Everywhere you walk in Brussels, you’ll find shops selling nothing but chocolate—in every single block—and often more than one. Sometimes it’s the big-name companies like Leonidas and Godiva, but more often it’s local chocolatiers.
The chocolates are ornate, colorful, often quite detailed, and sometimes you could honestly call them artworks.
And they’re displayed as if they’re fine jewelry. Here (above) is a photo of a shop window we passed one evening. Below, you’ll also see a photo taken the same evening outside of Tiffany’s.
The jewelry is priced in the thousands.
The chocolate? It wasn’t marked.
One store we passed was almost empty except for a long counter down one side and what looked like a huge lump of chocolate down the middle, being used as a display stand for a pitifully small selection of chocolates.
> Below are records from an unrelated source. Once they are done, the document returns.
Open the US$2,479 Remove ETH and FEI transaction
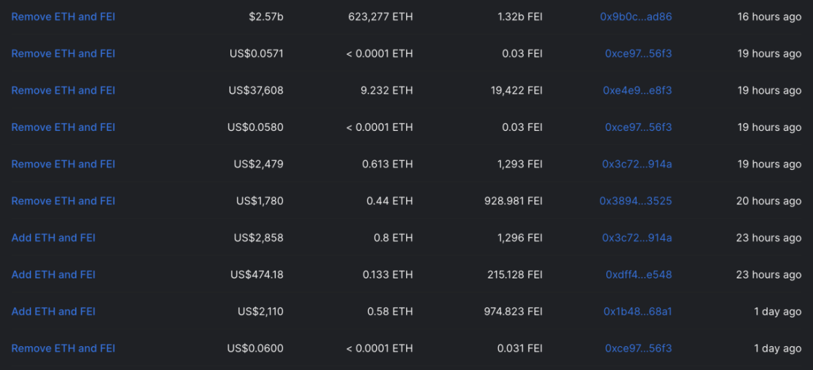 [63, 164]
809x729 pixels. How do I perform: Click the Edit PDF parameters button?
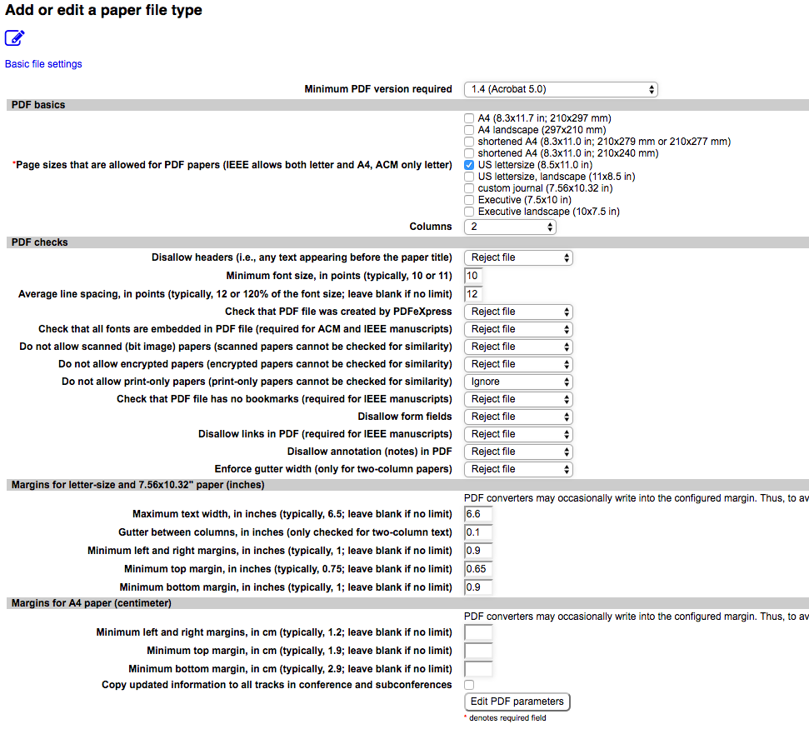(x=517, y=702)
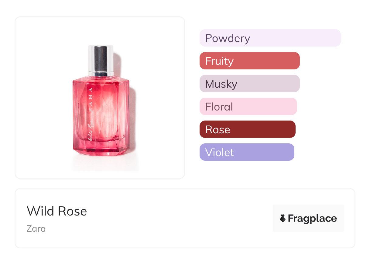Image resolution: width=370 pixels, height=263 pixels.
Task: Choose the pink Floral accord bar
Action: point(248,107)
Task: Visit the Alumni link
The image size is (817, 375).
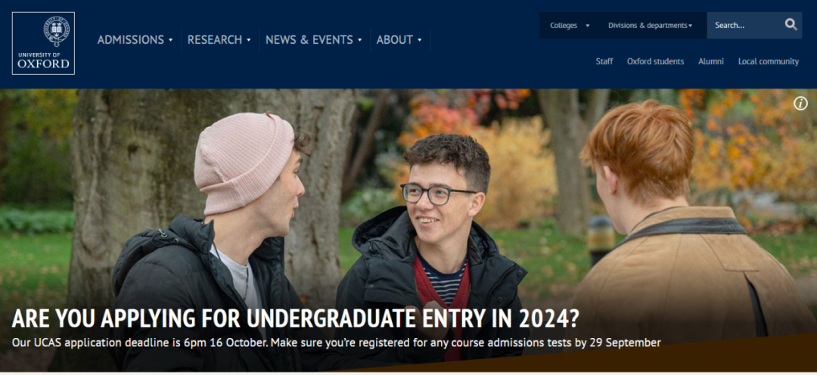Action: [x=711, y=61]
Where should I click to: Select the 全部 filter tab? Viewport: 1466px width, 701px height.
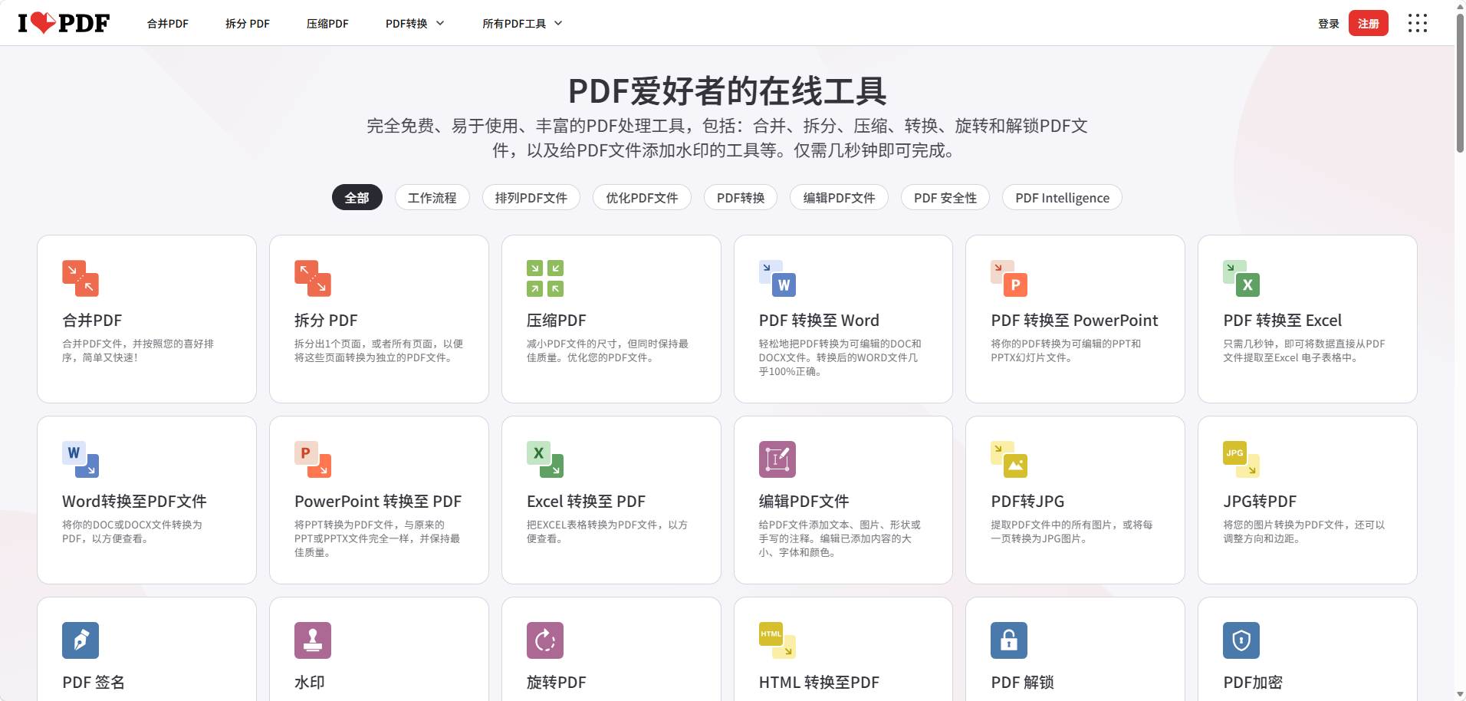coord(357,198)
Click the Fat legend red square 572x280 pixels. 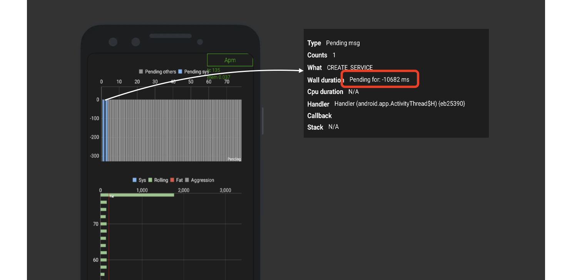172,180
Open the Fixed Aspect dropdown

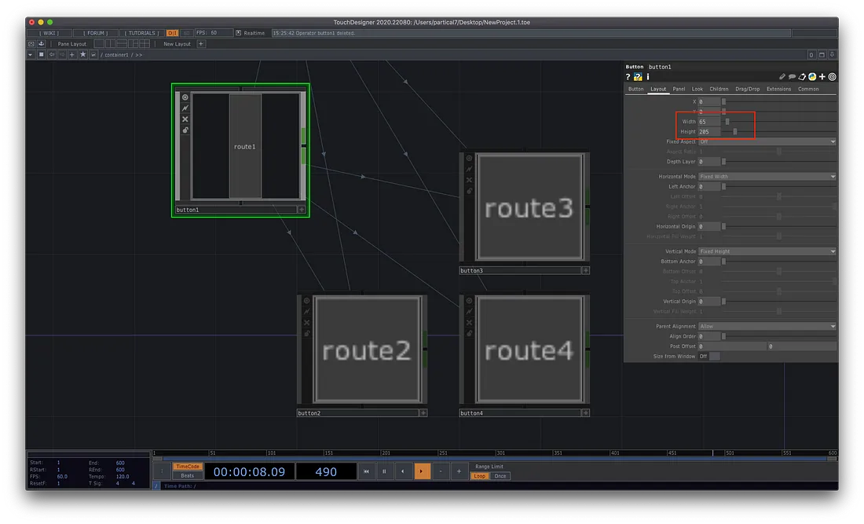(x=767, y=141)
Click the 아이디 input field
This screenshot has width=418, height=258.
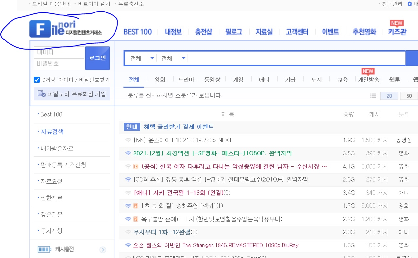point(59,52)
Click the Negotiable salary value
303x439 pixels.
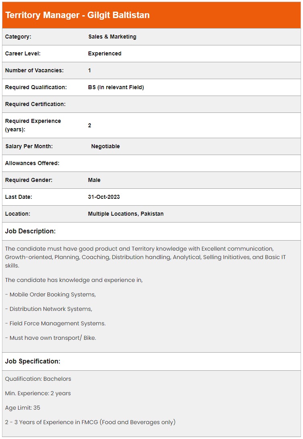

Down the opposite wall were a couple of long shelves with an equally sparse selection of chocolate bars (priced at between six and nine euros for a 100 gram bar). In the window there was an extremely big, gracelessly curly chocolate sculpture, and the whole shop was dramatically lit in green, for some reason. As you’d expect, a store with so little stock in so much space in such a prime retail location has absolutely exorbitant prices.
So here’s my question: how do people who live in Brussels surrounded by chocolatiers—never mind the amazing quality of the bread and croissants here—avoid growing as big as a house? And if you know their secret, could you please share it with me?